The Morning Brew #540
Posted by Chris Alcock on Tuesday 16th February 2010 at 08:25 am | Tagged as: .NET, Development, Morning Brew
Software
- Announcing Spec Explorer 2010, Release 3.1! – The Spec Explorer Team announces the release of Spec Explorer 2010 release 3.1 which runs against the Visual Studio 2010 / .NET 4 Release Candidate. This release brings with it a rename for a number of the core attributes and classes, along with flexible naming support, improved status reporting, user defined post processing, and better help integration
- Pex 0.23.50215.2: Visual Studio 2010 RC support – Jonathan "Peli" de Halleux announces the latest release of Pex, which now supports the Visual Studio 2010 RC release, improving some of the IDE support, along with some bugfixes and two minor breaking changes.
- .NET Reflector, class browser, analyzer and decompiler for .NET – Red Gate release Version 6.0 of Reflector, in both free and Pro variants. This is the first major release since they acquired reflector, and brings with it .NET 4 support, integration with Visual Studio (minor in the free edition, significant in Pro). Pro licenses are £125. Bob Crambit has a short interview with the Red Gate Team taking you Behind the scenes with the developers of .NET Reflector 6 and .NET Reflector Pro –
Information
- Patch for VS 2010 RC Intellisense Crash Issue Now Available – Scott Guthrie highlights the availability of a patch for the Intellisense crashing issue experienced by a number of Visual Studio 2010 RC users who have USB connected external devices attached. Karl Shifflett also has a list of other know issues with the RC release, along with a few specifics for those developing Silverlight/WPF apps in his post Known Issues for Visual Studio 2010 Release Candidate
- ASP.NET 4.0, Part 2: New VS Project Templates – Dan Maharry continues his ASP.NET 4.0 exploration series with a look at some of the new web project templates available in Visual Studio 2010, focusing on the ’empty’ templates, and highlighting changes to others.
- ASP.NET MVC 2 Model Validation – Mickael Chambaud gives a brief introduction to the Model Validation features of ASP.NET MVC 2 showing a short (feature dense) model code sample, and how the validation manifests itself in the auto generated UI, and how you can implement your own validation.
- Introducing Sharpy – Jaco Pretorius announces a new View Engine for ASP.NET MVC. Sharpy is based on the PHP Smarty view engine, and aims to make it easier for developers and designers to work together on views. The project is licensed as MS-PL (Microsoft Permissive License) and hosted on CodePlex.
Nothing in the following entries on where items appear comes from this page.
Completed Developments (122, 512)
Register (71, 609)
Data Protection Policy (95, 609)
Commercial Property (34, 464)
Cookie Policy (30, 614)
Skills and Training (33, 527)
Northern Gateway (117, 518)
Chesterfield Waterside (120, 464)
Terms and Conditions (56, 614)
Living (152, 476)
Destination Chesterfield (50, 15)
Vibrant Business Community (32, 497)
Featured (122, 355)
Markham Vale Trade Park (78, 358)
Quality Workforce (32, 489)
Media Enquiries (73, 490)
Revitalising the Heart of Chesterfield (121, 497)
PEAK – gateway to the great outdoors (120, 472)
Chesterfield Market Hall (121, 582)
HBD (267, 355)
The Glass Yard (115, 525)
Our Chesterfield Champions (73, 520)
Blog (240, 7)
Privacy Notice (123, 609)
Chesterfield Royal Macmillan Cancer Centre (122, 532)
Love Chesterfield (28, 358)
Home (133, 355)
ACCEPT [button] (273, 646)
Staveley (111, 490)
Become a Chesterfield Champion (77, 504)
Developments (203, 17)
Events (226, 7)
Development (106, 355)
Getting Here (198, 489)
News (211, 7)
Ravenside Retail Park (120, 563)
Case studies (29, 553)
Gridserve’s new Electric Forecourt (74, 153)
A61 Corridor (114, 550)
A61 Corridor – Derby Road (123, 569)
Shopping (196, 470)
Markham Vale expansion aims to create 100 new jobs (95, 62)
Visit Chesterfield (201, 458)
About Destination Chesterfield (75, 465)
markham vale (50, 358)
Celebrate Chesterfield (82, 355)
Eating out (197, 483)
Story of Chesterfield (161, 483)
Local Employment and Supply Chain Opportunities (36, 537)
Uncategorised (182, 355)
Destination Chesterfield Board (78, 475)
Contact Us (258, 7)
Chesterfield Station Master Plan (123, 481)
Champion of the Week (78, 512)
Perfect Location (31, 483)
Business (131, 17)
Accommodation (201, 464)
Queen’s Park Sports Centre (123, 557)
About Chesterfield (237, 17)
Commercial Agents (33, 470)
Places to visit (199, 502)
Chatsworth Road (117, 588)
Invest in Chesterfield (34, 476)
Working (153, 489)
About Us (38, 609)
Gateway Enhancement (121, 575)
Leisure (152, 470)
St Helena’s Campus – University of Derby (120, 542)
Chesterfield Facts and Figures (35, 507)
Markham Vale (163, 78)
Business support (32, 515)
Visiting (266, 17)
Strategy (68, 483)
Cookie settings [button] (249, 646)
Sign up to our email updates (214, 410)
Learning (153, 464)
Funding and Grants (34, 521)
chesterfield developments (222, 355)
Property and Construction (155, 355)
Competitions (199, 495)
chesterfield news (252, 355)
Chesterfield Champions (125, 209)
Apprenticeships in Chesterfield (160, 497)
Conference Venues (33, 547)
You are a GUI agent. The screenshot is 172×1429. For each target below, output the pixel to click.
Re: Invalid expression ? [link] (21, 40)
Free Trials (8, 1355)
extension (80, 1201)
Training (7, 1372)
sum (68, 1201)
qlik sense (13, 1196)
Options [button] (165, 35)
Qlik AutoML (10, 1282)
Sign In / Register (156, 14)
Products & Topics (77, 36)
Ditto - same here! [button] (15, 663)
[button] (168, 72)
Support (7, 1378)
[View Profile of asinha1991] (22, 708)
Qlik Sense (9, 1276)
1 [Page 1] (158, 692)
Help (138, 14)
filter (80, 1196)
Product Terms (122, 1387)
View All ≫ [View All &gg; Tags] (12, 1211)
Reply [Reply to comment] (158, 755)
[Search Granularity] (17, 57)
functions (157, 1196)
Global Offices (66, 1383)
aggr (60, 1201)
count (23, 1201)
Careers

- CQRS is more work because of the read model? – Greg Young talks about the commonly (mis)held belief that a Command Query Responsibility Segregation based architecture results in more work as you have to create two models, and argues that it doesn’t necessary, it simply results in doing different work. Greg also responds to another difference when using Event Sourcing in his post Event Storage and Persistence Ignorance addressing a readers concern about persistence ignorance when using Event Sourcing.
- New Castle Windsor feature – typed arguments – Krzysztof Kozmic talks about the first new feature for Windsor 3.0, the ability to specify arguments using types rather than names, adding to the was in which inline dependencies can be declared.
- Windows Phone 7 Series: Now That’s More Like It! – Joey deVilla gives the low down on the newly announced Windows Phone 7, announced yesterday at Mobile World Congress in Barcelona, sharing the details of the User Experience, features, and press reaction, and linking to a number of videos which give a better feel for the device.
Community
- Jesse Liberty Tour of the UK and Ireland (#techdays) – Guy Smith-Ferrier highlights the ‘Jesse Liberty UK and Ireland Tour’, with Jesse giving a talk on Silverlight4, TDD, MVVM in Bristol, London, Cambridge, Leeds, Newcastle, Edinburgh, Glasgow, Belfast and Dublin during April this year.
Humour
- A twist of lemon – Eric Lippert digs out some coffee related C# humour from the minutes of an early design meeting about the C# language – how different our lives could be with data types short, tall and grande (speaking of which, its time for a coffee).